Thursday, July 28, 2011: 11:00 AM
Grand Couteau, 5th fl (Sheraton New Orleans)
Satish Nair, Zhi Liu, Vinayak Agarwal and Yue Hao, Biophysics and Computational Biology, University of Illinois at Urbana Champaign, Urbana, IL
The accelerated appearance of pathogenic bacteria, resistant to the existing battery of antibiotics, has focused efforts on the search for novel anti-microbials with broad-spectrum efficacy and low toxicity while providing limited avenues for bacterial drug resistance.  Glycopeptides, such as vancomycin, represent the “antibiotics of last resort” and have been effective in the treatment of drug-resistant bacteria.  However, with the emergence of vancomycin-resistant pathogens, the need for effective therapeutics against these resistant bacteria have escalated.  Lipoglycopeptides, such as teicoplanin, share similar chemical features with glycopeptides but are shown to be bactericidal against some of these resistant strains, and demonstrate improved pharmacokinetic properties relative to their glycopeptide counterparts. 
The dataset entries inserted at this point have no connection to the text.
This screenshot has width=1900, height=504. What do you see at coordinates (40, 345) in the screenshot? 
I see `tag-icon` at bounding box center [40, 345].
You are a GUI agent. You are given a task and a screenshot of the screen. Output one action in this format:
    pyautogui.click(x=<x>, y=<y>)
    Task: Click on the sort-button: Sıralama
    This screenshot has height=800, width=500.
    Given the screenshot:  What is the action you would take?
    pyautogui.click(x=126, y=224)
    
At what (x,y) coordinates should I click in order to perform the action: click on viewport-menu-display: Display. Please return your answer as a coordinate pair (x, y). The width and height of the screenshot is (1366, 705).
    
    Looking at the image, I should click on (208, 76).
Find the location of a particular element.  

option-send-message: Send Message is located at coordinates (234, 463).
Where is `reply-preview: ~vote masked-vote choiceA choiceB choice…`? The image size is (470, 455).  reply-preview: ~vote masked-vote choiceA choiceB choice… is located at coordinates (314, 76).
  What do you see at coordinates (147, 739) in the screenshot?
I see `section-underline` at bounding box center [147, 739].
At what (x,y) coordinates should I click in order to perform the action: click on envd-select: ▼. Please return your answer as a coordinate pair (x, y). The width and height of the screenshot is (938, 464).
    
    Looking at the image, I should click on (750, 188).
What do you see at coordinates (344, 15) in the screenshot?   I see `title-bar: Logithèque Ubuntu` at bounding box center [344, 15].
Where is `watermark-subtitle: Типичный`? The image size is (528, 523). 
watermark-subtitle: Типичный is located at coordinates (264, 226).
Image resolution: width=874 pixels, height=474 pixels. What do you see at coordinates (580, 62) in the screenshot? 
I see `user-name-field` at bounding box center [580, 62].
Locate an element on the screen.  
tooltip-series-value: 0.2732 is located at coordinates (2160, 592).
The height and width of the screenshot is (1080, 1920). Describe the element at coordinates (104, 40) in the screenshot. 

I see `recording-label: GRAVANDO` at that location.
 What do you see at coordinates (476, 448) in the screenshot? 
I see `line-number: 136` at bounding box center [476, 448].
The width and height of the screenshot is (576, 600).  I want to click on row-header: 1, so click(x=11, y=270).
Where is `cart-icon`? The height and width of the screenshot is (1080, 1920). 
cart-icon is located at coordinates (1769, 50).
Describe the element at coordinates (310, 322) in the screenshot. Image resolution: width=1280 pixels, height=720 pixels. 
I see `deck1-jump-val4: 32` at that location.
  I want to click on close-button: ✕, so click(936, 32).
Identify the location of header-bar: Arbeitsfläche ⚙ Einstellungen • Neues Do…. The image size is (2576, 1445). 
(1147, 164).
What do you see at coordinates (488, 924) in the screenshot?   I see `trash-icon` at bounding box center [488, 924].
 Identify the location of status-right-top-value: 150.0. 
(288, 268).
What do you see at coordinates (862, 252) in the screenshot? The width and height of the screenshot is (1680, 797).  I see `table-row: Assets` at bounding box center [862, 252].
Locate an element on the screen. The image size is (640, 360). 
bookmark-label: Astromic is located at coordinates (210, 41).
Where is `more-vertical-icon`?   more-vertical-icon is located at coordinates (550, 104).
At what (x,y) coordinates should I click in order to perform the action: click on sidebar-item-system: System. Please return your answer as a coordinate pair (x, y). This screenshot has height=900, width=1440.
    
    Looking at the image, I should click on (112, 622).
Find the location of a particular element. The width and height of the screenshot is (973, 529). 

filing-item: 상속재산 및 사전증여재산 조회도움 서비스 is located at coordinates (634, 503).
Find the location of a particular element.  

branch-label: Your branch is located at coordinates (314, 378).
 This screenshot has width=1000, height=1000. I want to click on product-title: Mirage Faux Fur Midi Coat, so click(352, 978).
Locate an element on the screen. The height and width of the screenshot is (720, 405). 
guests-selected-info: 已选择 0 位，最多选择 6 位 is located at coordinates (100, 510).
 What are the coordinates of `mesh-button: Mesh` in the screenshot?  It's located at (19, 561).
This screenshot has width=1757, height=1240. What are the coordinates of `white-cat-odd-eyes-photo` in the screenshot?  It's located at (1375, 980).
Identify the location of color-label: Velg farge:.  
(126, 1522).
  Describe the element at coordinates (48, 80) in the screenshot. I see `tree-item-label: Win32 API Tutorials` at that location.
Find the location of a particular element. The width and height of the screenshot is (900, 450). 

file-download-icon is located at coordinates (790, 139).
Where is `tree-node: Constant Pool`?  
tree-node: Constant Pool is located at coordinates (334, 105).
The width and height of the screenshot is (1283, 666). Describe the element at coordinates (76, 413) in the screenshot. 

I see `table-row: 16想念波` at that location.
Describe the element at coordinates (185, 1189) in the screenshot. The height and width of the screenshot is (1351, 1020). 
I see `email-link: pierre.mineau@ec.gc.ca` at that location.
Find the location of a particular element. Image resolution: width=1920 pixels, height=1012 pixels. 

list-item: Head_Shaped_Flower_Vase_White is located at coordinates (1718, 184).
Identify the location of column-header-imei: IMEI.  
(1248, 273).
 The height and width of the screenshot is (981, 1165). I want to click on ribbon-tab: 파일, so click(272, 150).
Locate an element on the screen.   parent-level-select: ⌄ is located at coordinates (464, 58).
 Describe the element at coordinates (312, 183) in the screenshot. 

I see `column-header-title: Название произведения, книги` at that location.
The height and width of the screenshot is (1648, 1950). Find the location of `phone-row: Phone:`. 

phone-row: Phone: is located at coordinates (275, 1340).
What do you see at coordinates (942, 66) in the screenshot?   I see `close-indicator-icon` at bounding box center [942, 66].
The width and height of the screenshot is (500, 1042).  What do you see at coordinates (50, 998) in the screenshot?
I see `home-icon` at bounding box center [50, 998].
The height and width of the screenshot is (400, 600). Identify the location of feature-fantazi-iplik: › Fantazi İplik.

The modular architecture of the biosynthetic enzymes that catalyze the formation and decoration of lipoglycopeptides can be exploited to yield novel derivative lipoglycopeptide with potential therapeutic application.  Semi-synthetic approaches towards this goal have already yielded two drugs that are in clinical trials. We utilize a combination of chemical, microbiological and structural biological methods to characterize the components of the lipoglycopeptide biosynthetic pathway, with the goal of re-engineering their specificities to generate derivatives that are not accessible through synthetic methods.  These studies should provide proof of principle that novel lipoglycopeptides can be engineered by structure-based principles, and further the application of teicoplanin biosynthetic enzymes in combinatorial biosynthetic chemistry.